TEXT TO READ:
If the Nationals’ season isn’t over, it’s close

NEW YORK -- Dealing with tomorrow has often become the only palatable way for the Nationals to forget yesterday.

They lose in eye-gouging fashion, roll in the next day to reset, and, at least in New York, find a topper. That formula has them on a train home from what could have been a series for re-emergence, but instead placed them in a worse place than they started. Washington is 19-31 following a sweep in Flushing. It would have to go 71-41 (a .634 winning percentage) to reach 90 wins. If it’s not already, the season is on the verge of being over.

A slog-filled drive from midtown to Queens delivered the tired team back to its baseball quarters Thursday morning. Sean Doolittle changed then pulled his red hood up, sitting at his locker 10 hours after he stated he was “disgusted” with himself for Wednesday’s crash. Such a devastating night has been common for the 2019 Nationals. It was not for Doolittle. He hit a batter for the first time since May 29, 2018. He allowed four earned runs in an outing for the fifth time in 348 career appearances (1.4 percent of the time he pitches). In keeping with the season, the worst-possible outcome arrived at the worst-possible time, then another terrible one followed.

Martinez remained upbeat, sipping a morning drink concoction common in his native Puerto Rico. He rewatched Wednesday's game -- a masochist’s errand this season -- as he regularly does, went to sleep around 2 a.m., awoke at 7, arrived at Citi Field around 9:45. The leash on his future has been shortened greatly by the four failing days in New York.  

The Nationals wandered out for stretch and light throwing in front of an oddball scene. Thursday was “Weather Day” at Citi Field with the Big Apple-famous Mr. G hosting in his Mets jersey. Mr. G  -- known to his friends as Irv Gikofsy, New York City’s most popular weatherman -- kicked up a “Let’s go Mets!” chant down the third base line while the Nationals relievers ran routes and caught a foam football to get loose in the same part of the park. The recently re-emerged Mrs. Met, who popped back up in 2013 after decades of dormancy, used her giant noggin to nod along.

PROBLEMS AND TASKS:
1 > From the Nationals article, write out word for word the part that opens with the words containing "They lose in" and closes with "of being over.".
2 > Using the article on the Nationals above, mark each statement yes or no and quote the words from it that settle the matter: (a) Washington's record stood at 19-31 after a sweep in Flushing. (b) Doolittle's four earned runs on Wednesday were the first time in his career he had allowed that many in an outing. (c) Martinez arrived at Citi Field around 9:45 on Thursday morning.
3 > Continue the article about the Nationals' losing week in New York, picking up right after its final sentence.

GIVEN INFORMATION:
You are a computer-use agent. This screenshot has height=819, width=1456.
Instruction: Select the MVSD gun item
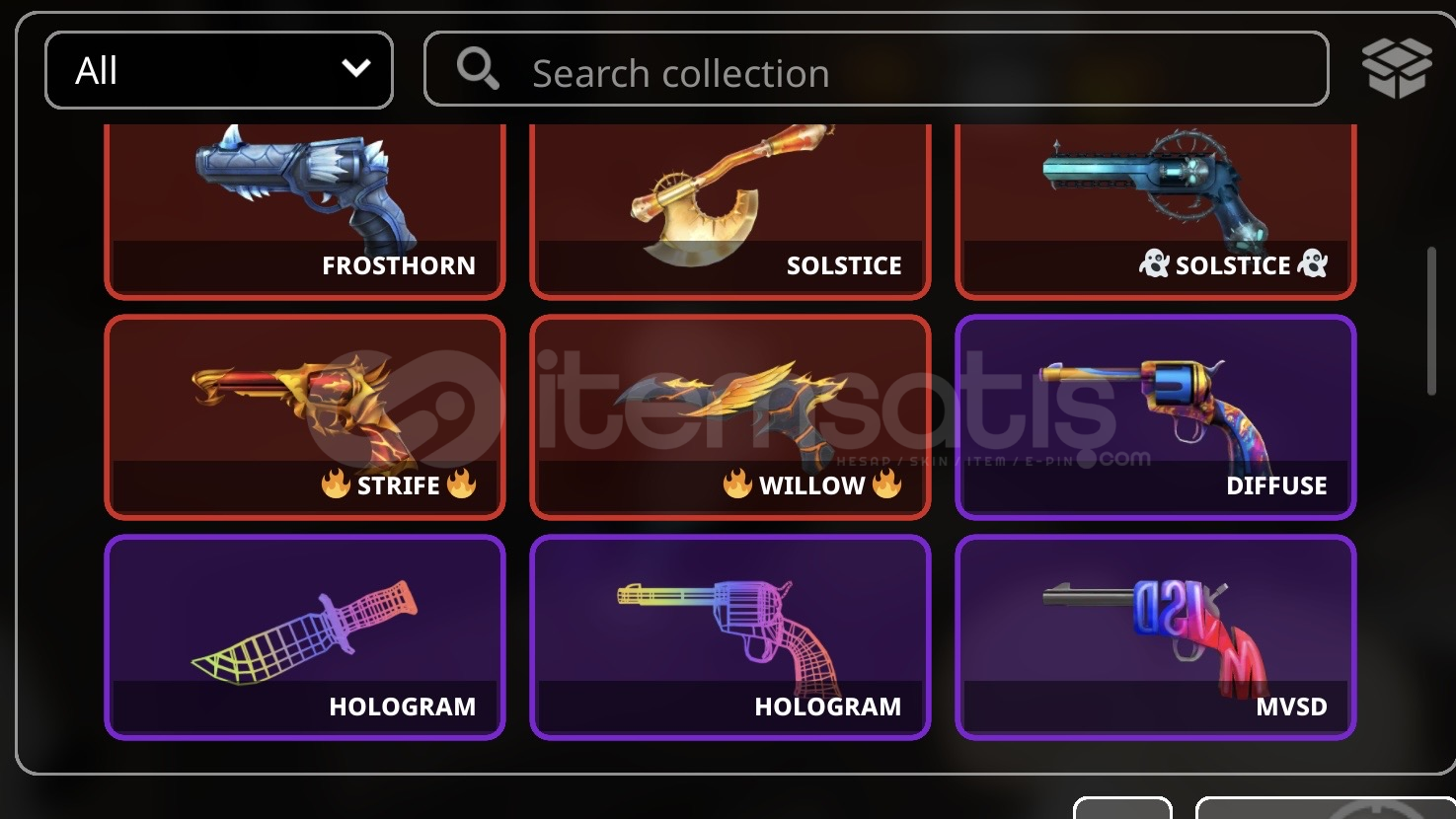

SET OF ANSWERS:
1 >
They lose in eye-gouging fashion, roll in the next day to reset, and, at least in New York, find a topper. That formula has them on a train home from what could have been a series for re-emergence, but instead placed them in a worse place than they started. Washington is 19-31 following a sweep in Flushing. It would have to go 71-41 (a .634 winning percentage) to reach 90 wins. If it’s not already, the season is on the verge of being over.

2 >
(a) Yes: "Washington is 19-31 following a sweep in Flushing."
(b) No: "He allowed four earned runs in an outing for the fifth time in 348 career appearances"
(c) Yes: "arrived at Citi Field around 9:45."

3 >
The game was another compilation of missed opportunities, bullpen disasters and bad luck. Washington left eight runners on base through the first six innings alone. The Mets’ path to runs was aided by slop and basics. Carlos Gomez single in the fifth. He ran to steal second, Yan Gomes’ throw went into center field, Gomez went on to third base. A sacrifice fly scored him.

J.D. Davis singled in the sixth. Todd Frazier was hit by a pitch. Stephen Strasburg’s wild pitch moved them both over. Another sacrifice fly scored one, a Wilson Ramos infield single scored the other. The Mets led, 3-1.

The Nationals didn’t score with runners on first and third and one out in the first. They did not score after Juan Soto’s leadoff triple in the second inning. They did not score after a one-out double in the third. They did not score with runners on second and third and one out in the fourth. They did not score with a runner on second and one out in the fifth. This is not hyperbole for effect. It’s facts. Sigh-worthy ones.

The only effective offseason signings are Kurt Suzuki and Patrick Corbin. The others have not just resided below expectations, they have been among the worst in the league at their position.

Gomes, acquired in a trade, leads the league in passed balls. He’s committed three errors in his 29 starts. Coming into Thursday, he had a 65 OPS-plus (100 is average).

Brian Dozier started the afternoon with a 73 OPS-plus and -0.5 WAR. Those two numbers would be worse if not for a recent uptick both in the field and plate from him.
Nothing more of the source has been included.